Police would like to thank the media and public for their assistance in locating him.
Kidman, 35, removed his electronic bracelet and fled his Wellington address on Friday.
A notorious criminal, Kidman has a string of robbery and firearms offences stretching over the past decade.
It emerged the Department of Corrections did not recommend Mr Kidman receive electronically monitored bail, according to minister Judith Collins.
Kidman is one of a number of high profile cases in the last 12 months in which criminals have been able to remove their electronic monitoring bracelets and go on the run.
But Ms Collins said that represented "a tiny number".
She estimated between 0.5 per cent and 1 per cent of all people monitored electronically removed the bracelets.
"So we're talking a tiny number.
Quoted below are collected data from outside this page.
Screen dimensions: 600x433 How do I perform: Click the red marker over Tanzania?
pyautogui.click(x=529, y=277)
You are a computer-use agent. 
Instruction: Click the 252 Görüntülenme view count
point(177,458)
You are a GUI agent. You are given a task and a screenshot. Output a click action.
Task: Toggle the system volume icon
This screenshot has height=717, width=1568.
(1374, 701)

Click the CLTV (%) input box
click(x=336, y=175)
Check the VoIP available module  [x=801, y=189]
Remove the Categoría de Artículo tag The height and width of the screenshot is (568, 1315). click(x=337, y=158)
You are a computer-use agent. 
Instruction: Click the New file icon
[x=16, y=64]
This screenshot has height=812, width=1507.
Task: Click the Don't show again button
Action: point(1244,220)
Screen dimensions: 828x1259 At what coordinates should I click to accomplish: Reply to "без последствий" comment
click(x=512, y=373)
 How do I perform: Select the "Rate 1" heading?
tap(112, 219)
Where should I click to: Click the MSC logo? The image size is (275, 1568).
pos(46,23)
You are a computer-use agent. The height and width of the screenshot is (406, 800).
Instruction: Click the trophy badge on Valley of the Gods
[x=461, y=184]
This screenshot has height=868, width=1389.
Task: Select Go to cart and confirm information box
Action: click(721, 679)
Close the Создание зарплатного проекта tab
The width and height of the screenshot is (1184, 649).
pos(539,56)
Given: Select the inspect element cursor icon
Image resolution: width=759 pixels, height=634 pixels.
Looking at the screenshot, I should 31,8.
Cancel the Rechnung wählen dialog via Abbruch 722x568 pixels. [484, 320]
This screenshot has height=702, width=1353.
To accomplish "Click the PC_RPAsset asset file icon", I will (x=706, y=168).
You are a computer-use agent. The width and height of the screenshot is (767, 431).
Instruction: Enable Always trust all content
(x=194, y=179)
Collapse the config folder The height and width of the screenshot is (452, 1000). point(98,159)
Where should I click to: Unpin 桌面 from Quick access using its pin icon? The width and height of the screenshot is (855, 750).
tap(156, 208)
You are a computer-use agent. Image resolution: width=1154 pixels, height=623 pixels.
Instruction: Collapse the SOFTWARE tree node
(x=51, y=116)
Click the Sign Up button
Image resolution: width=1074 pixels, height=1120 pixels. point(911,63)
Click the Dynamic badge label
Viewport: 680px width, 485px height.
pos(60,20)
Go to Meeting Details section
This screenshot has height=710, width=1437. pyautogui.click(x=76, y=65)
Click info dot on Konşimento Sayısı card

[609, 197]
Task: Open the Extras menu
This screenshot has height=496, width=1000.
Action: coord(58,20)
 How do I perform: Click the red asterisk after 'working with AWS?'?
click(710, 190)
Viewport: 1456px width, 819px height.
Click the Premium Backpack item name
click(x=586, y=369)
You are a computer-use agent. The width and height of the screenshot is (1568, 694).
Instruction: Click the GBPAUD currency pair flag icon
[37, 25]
Having said that, all of these people have been deemed by a judge to be able to be monitored in this way, rather than to be incarcerated in remand waiting for their trial."
He previously served time for aggravated robbery and has more than 70 past convictions, including firearms, drug and violence offences.
In 2005, Kidman was one of five prisoners awarded $8000 compensation in a court action for being held illegally under the "behaviour management regime" for difficult prisoners at Auckland Prison at Paremoremo.
In 2008, Kidman was at the centre of a two-day, armed police manhunt throughout the Hutt Valley after he was seen with a firearm visiting a house in the Wellington suburb of Naenae.
Over 48 hours he criss-crossed the valley, including surrounding hills, even using a cart used to pick up golf balls to evade capture.
He was on bail for firearms charges at the time and after that incident faced fresh firearms charges.
In 2004, Kidman walked away from the Hawkes Bay Regional Prison joinery workshop while serving a six-year sentence for aggravated robbery.
He made another escape bid from Hutt Valley District Court in 2012 when he kicked through a glass barrier to escape an interview room.